I rang Jason's bell next to his front door. I hoped he wasn't still sleeping. There were Saturday mornings in the past where I was across the street doing laundry and he'd be sitting on his front steps, recuperating from Friday's late night out.

Jason and I used to run in the same social circle but even back then, we were never good friends. His apartment was one of the apartments I was looking at when I was moving out of the Quarter, but he beat me to it. Even though we were never good friends, I gave him a spare A/C window unit I had when he got this place. I gave him an Andre the Giant has a Posse poster for his birthday last year that he really liked. A sticker by the same artist stands out in a bright orange on the right rear corner of his maroon van's back windshield.

I couldn't tell if I had awakened him, since his place seemed to be at ease in darkness. He apologized for the mess his place was in, clothes strewn about, his guitar against a chair with an empty beer bottle on the floor next to it. Every corner of his living room could have been an album cover or one of those snapshots that tells a lot about a person. I remembered him being a much tidier person when I knew him.

Jason has the arms of a man but the chest of a boy. His arms are dark from the sun and his Mexican background and have dark hair on them, but his chest, though etched with tattoos of old school sparrows below his shoulders, is rattled and hairless. He comes from me out of the shadows, out from the cold my A/C unit has created for him.

"Oh, hi." Jason always says that when he sees me, in half surprise and half anctipation. It is this lift in his greetings that always led me to think that he thought more of me than he let on. It's no surpise that I used to have a crush on him.

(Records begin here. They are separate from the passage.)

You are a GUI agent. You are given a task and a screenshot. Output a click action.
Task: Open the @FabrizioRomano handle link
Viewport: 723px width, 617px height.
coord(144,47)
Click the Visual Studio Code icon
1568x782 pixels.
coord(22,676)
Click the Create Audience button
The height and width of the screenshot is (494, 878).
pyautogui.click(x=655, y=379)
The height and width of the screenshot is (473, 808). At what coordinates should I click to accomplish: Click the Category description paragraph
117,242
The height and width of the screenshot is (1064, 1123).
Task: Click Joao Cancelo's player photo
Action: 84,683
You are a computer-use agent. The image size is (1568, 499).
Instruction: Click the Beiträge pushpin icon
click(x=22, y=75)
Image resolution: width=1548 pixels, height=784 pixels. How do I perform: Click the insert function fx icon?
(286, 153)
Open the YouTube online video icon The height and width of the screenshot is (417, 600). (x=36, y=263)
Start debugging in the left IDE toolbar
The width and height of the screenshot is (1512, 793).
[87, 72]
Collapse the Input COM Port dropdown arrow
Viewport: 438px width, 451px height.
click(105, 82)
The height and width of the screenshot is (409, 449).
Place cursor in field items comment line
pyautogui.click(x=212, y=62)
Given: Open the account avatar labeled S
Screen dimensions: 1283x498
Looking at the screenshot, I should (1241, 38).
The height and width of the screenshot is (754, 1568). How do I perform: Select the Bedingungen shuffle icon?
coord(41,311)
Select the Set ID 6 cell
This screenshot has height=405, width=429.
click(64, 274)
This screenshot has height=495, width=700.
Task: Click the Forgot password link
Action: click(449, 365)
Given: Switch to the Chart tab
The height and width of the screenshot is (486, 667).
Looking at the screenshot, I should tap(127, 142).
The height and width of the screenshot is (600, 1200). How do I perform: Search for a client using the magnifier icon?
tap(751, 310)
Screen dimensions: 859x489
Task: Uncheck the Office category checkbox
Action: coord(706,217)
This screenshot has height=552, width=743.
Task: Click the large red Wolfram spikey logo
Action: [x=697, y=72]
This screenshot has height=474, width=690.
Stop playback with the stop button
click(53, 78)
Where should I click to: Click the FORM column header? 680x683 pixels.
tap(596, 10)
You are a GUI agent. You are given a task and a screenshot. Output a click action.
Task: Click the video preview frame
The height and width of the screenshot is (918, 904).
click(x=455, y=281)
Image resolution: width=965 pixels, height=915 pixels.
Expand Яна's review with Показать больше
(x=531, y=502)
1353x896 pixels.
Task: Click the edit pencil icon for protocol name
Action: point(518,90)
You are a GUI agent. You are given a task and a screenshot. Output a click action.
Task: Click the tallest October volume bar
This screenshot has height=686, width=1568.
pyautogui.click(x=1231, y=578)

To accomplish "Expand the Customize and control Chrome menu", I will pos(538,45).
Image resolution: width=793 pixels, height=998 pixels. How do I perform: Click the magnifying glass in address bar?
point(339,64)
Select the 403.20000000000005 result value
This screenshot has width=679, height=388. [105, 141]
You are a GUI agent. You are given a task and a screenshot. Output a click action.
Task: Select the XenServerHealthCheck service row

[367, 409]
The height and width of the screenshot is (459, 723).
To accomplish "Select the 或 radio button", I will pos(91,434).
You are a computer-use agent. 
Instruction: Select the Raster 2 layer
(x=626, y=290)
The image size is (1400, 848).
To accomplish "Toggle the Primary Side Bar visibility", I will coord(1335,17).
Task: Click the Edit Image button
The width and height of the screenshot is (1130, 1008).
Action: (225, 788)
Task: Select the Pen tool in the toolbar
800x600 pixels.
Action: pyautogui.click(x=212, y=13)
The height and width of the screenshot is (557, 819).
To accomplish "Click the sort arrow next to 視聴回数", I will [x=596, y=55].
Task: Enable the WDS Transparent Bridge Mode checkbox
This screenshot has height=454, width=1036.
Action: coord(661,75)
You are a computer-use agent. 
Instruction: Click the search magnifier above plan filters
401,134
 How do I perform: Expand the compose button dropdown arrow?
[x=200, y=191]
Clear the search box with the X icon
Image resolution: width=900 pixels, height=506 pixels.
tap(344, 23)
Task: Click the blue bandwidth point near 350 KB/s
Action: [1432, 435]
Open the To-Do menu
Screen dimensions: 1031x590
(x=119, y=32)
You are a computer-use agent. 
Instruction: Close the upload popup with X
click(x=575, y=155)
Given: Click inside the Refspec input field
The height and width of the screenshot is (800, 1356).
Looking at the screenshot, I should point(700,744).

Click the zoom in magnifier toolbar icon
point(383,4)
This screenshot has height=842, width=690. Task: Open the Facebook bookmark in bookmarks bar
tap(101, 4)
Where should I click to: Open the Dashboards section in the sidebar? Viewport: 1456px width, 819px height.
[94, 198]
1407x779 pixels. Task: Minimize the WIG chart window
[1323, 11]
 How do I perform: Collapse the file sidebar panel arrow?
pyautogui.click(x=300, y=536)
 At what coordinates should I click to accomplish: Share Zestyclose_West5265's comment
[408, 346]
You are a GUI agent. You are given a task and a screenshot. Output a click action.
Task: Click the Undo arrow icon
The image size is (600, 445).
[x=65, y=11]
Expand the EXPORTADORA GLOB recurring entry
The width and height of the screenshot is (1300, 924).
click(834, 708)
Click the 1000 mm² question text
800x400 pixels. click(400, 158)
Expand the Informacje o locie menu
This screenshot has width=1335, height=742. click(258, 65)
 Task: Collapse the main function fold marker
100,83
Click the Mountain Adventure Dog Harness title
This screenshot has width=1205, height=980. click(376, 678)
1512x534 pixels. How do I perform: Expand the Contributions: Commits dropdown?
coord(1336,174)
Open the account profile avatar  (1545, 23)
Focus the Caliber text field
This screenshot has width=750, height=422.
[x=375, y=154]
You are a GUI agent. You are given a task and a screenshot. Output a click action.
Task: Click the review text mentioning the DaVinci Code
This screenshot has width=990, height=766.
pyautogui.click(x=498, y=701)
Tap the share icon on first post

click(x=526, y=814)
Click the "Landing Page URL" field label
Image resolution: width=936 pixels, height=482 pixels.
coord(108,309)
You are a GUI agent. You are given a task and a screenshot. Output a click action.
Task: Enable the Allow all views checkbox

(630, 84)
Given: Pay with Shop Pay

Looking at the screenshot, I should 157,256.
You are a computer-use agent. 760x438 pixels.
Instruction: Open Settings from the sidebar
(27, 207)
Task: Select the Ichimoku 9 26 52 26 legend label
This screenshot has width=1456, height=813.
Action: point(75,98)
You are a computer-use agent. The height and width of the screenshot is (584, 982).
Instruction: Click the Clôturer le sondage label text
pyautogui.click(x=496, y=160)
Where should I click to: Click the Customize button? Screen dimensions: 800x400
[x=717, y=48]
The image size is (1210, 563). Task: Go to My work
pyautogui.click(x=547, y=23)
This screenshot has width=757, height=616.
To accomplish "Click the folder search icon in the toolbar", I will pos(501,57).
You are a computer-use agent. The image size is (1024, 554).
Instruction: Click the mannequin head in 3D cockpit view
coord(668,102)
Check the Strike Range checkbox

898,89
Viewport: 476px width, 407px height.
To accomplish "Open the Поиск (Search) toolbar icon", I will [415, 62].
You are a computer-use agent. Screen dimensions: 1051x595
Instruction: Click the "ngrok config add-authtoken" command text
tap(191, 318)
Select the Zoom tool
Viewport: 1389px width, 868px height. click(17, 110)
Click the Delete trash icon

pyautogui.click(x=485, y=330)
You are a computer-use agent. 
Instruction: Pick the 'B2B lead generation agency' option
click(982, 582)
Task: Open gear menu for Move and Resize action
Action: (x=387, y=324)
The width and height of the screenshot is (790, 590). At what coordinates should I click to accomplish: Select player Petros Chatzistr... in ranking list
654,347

"You wouldn't happen to have a Slim Jim, would you?" I had just locked my keys in my car this morning and he was the last person I wanted to bother, but I was running out of ideas.

"You don't have AAA?"
"No. Can I use your phone?"
"Sure."

He must have apologized for the mess three times while I was there making use of the phone book, while he was pulling a red cabana shirt over his wifebeater and fumbling for change off his dresser. His place was in enough of an advanced state of disorder that it looked to me that the only company he has had lately have been those few good male friends into which he has lost himself.

He locked the door behind him when he let me out. I asked him where he was going and he nodded in the direction of his van and said, "Nowhere." He reached down to turn the trashcan right side up; the garbage men just fling them as they go.

As I watched him walk away, I thought to myself I've sat up talking to this guy for hours in coffee shops. I've read his poetry and he read mine. I know this doesn't always constitute knowing someone well, but it did make me feel that I lost something just then. I lost someone I thought I knew once.